One Manhattan West, 395 9th Avenue
58th Floor
New York, New York 10001
Re: Registration Statement on Form S‑8 for W. P. Carey Inc.
W. P. Carey Inc. Non-Employee Director Stock Election Plan
Ladies and Gentlemen:
We have acted as counsel to W. P. Carey Inc., a Maryland corporation (the “Company”), in connection with the registration under the Securities Act of 1933 (the “Act”) on Form S-8 (the “Registration Statement”) of the issuance by the Company from time to time of up to 100,000 shares of its Common Stock, par value $0.001 per share (the “Shares”) under the Company’s Non-Employee Director Stock Election Plan (the “Plan”).

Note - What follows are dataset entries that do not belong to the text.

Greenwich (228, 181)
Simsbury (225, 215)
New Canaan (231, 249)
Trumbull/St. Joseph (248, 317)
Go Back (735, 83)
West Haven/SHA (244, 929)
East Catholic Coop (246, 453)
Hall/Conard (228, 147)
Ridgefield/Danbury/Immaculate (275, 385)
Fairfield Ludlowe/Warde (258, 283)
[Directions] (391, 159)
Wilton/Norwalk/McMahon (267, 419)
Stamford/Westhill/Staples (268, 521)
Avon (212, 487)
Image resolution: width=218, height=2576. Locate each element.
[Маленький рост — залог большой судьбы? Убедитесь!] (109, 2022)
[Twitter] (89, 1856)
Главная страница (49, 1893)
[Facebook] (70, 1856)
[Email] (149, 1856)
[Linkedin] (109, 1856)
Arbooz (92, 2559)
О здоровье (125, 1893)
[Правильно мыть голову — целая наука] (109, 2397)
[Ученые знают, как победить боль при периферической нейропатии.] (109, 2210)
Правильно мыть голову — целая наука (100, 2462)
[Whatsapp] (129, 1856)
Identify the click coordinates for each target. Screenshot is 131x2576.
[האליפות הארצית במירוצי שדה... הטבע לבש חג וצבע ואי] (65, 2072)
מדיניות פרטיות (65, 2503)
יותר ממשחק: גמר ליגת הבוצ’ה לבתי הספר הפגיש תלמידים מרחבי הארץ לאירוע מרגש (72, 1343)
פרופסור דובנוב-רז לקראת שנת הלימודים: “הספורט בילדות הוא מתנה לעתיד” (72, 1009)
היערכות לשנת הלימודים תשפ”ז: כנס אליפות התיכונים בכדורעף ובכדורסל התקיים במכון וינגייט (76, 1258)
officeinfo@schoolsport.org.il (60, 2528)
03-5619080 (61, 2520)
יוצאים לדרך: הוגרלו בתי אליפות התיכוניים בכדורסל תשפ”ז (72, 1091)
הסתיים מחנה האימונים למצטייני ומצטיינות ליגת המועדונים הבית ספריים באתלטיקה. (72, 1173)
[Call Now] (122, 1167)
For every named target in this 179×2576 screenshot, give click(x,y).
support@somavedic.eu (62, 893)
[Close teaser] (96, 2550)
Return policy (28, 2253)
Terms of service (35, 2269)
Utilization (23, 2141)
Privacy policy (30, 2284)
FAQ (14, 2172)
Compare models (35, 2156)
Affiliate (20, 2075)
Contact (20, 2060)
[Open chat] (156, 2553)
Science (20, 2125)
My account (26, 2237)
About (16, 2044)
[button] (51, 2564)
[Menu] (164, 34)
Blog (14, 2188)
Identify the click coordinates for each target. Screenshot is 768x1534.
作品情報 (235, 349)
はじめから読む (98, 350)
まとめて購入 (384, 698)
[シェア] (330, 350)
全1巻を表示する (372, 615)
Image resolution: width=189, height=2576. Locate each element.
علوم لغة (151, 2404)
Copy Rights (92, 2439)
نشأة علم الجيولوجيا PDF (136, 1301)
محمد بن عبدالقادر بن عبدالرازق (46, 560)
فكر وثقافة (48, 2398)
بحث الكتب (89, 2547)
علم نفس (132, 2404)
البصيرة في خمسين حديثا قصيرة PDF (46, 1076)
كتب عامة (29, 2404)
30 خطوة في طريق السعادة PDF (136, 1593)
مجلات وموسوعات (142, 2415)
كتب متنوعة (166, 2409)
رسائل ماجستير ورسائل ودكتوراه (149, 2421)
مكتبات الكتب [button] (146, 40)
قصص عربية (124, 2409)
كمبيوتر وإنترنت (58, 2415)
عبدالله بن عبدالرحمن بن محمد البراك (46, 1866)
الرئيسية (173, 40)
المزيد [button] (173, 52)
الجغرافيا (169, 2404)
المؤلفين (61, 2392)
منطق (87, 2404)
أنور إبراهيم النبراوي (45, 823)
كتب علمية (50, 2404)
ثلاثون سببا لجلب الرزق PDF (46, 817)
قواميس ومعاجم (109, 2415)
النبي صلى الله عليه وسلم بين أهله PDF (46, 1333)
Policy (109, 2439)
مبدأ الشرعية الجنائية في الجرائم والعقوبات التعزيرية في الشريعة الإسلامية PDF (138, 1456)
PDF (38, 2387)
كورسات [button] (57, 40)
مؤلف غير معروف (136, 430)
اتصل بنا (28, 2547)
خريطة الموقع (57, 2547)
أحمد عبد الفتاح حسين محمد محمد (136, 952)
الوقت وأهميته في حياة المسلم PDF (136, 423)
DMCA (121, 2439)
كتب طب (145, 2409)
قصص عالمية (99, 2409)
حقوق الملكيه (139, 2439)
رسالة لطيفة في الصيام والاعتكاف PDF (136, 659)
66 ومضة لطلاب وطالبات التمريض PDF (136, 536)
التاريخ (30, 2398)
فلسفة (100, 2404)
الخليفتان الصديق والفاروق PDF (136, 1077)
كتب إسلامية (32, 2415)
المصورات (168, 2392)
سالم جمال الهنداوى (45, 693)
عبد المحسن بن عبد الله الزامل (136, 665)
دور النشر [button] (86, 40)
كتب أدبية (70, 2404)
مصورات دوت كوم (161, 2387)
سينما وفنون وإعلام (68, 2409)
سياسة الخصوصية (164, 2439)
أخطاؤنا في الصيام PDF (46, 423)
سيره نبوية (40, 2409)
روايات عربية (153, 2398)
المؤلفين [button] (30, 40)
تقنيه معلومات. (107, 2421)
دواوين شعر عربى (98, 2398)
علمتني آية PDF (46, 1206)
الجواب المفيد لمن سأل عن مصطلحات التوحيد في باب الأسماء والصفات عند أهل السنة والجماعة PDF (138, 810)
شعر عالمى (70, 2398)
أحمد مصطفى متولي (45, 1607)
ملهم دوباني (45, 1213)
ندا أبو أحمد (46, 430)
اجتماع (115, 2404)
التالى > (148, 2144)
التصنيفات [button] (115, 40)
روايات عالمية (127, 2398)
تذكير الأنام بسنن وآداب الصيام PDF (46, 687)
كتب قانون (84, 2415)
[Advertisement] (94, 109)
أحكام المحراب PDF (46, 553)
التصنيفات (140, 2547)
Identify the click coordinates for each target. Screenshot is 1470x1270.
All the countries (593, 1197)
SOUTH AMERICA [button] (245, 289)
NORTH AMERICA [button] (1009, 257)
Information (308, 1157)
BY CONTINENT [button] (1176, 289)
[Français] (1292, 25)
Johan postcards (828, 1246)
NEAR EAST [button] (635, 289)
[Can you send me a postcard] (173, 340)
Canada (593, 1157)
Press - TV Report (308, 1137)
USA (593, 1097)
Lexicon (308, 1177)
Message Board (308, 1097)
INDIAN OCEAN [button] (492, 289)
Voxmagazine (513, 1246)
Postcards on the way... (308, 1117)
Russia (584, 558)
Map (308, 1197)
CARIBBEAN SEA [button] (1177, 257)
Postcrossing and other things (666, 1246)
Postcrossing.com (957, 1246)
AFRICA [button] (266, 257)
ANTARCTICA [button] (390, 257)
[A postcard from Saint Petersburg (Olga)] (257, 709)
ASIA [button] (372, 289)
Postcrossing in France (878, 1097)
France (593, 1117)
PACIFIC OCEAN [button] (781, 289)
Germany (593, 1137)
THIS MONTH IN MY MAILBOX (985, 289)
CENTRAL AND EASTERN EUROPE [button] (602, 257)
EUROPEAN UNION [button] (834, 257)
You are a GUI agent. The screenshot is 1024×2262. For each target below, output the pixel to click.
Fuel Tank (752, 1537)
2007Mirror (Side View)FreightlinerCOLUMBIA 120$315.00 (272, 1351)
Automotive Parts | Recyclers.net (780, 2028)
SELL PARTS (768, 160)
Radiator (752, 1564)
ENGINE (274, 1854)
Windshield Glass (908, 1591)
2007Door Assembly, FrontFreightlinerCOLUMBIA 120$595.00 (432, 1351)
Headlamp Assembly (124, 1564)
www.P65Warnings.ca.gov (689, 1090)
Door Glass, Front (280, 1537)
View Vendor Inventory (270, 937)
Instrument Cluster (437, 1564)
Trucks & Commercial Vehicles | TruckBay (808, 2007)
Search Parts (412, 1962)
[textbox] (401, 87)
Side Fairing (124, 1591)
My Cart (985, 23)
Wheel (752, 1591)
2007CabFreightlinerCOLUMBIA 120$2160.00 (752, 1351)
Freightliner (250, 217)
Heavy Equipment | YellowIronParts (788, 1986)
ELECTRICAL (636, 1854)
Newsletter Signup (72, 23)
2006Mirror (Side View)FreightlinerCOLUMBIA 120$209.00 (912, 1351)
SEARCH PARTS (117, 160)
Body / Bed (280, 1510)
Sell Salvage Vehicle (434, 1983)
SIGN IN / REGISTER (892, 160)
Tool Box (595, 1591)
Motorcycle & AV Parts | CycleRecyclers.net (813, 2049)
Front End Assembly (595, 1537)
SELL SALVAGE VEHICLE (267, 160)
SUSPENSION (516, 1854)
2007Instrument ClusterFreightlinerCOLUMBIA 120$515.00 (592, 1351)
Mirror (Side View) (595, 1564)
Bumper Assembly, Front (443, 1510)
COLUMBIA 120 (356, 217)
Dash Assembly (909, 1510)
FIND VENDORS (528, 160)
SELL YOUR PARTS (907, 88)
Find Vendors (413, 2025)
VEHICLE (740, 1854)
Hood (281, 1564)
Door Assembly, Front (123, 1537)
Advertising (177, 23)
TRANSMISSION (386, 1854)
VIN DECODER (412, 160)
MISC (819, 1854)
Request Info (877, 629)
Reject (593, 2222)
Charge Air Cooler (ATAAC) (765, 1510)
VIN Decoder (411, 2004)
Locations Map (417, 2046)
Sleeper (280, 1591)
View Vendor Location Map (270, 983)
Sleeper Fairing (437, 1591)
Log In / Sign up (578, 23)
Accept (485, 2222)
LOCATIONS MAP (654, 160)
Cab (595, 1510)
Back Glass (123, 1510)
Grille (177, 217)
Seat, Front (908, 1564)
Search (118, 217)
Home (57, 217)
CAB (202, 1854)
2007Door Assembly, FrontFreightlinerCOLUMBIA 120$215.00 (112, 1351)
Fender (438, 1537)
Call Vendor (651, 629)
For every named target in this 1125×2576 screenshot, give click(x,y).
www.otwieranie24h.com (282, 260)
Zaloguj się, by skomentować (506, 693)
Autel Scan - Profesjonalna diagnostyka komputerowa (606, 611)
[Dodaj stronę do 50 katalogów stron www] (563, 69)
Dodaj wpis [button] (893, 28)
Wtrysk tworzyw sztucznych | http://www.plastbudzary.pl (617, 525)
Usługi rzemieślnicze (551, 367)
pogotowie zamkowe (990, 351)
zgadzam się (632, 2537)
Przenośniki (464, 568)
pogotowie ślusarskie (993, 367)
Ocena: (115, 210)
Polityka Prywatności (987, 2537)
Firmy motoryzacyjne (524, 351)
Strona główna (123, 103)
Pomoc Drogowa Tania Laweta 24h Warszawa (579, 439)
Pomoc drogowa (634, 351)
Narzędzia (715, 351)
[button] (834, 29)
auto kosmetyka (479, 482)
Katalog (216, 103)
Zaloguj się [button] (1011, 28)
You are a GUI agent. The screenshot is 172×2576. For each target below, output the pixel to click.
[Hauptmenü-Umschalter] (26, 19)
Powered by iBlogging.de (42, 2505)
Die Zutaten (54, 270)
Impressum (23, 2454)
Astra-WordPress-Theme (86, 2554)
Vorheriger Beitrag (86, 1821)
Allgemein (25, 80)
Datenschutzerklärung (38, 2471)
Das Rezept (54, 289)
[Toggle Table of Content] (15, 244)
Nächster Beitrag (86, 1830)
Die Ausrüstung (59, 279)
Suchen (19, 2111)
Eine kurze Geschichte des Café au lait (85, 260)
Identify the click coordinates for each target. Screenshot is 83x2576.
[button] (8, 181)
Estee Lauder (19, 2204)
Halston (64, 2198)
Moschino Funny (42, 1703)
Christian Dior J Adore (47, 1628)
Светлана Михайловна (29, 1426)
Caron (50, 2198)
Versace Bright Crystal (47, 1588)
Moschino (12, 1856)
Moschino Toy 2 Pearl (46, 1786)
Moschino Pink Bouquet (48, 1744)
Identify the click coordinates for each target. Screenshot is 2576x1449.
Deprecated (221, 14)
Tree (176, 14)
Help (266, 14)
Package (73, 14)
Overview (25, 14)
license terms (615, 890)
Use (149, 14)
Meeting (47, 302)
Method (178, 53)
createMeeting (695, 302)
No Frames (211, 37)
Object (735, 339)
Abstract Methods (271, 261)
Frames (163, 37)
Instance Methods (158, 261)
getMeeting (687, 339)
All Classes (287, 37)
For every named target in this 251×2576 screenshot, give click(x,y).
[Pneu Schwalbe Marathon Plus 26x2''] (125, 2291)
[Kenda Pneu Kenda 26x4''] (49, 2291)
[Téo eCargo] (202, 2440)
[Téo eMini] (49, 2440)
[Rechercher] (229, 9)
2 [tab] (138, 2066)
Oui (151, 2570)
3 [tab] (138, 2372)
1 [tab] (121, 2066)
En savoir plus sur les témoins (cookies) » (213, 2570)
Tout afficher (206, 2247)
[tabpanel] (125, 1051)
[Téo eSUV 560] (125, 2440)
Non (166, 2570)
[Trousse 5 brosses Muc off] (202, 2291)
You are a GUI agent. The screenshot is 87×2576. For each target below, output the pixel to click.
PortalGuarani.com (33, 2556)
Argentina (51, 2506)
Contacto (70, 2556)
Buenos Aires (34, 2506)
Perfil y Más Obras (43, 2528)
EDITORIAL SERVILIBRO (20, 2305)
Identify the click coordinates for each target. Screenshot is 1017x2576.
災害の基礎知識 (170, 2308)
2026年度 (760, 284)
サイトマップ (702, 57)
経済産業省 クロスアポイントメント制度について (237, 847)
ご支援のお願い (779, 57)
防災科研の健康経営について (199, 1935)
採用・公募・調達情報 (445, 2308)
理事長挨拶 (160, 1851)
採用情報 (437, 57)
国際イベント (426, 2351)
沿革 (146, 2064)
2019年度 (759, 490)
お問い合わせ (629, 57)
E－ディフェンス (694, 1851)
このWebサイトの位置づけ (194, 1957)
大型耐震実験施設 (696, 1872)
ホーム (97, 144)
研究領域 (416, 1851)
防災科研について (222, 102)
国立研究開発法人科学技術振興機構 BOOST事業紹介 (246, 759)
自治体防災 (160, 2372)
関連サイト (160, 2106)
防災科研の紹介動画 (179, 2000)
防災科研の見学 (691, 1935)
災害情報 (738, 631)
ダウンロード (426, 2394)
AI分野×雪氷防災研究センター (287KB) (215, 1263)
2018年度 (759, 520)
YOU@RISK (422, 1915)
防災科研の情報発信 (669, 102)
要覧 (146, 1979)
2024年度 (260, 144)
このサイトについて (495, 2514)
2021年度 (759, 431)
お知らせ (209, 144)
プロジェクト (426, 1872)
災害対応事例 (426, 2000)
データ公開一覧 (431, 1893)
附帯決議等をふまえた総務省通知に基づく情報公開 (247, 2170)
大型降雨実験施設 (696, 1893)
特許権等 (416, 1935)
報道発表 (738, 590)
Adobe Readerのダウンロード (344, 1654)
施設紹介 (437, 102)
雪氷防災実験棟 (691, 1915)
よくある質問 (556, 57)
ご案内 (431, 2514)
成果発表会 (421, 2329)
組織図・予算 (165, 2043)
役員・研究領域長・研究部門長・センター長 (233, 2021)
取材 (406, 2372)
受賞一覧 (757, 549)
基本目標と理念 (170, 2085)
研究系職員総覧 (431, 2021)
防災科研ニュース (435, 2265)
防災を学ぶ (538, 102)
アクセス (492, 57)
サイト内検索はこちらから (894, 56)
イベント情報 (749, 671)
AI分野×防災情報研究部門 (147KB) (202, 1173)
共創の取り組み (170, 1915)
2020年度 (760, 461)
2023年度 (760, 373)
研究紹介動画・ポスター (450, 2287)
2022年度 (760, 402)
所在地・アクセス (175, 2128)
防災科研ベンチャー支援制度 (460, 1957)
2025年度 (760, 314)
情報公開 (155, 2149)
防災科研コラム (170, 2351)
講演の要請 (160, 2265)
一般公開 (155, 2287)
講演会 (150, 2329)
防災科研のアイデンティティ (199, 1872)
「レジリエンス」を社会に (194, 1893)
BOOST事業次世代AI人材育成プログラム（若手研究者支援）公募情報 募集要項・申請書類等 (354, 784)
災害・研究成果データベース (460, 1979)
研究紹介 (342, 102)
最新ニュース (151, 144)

We have examined such corporate records, certificates and other documents, and such questions of law as we have considered necessary or appropriate for the purposes of this opinion, including, without limitation, (a) the Articles of Incorporation of the Company, as presently in effect, (b) the Bylaws of the Company, as presently in effect, (c) the Registration Statement, and (d) the Plan. In making the foregoing examinations, we have assumed the genuineness of all signatures and the authenticity of all documents submitted to us as originals, the conformity to the original documents of all documents submitted to us as copies, and the authority and legal competence of persons who executed such documents. As to the various questions of fact material to this opinion, we have relied, to the extent deemed reasonably appropriate, upon representations of officers or directors of the Company and upon documents, records, and instruments furnished to us by the Company, without independently checking or verifying the accuracy of such documents, records, and instruments. Upon the basis of such examination, we advise you that, in our opinion, the Shares have been duly authorized, and when the Registration Statement has become effective under the Act and when the Shares have been duly issued in accordance with the Plan, the Shares will be validly issued, fully paid and nonassessable.
The foregoing opinion is limited to the Federal laws of the United States and the laws of the State of Maryland, and we are expressing no opinion as to the effect of the laws of any other jurisdiction.
This opinion is rendered solely in connection with the transactions covered hereby, is limited to the matters stated herein, and no opinions may be implied or inferred beyond the matters expressly stated herein.
We hereby consent to the filing of this opinion as an exhibit to the Registration Statement. In giving such consent, we do not thereby admit that we are in the category of persons whose consent is required under Section 7 of the Act.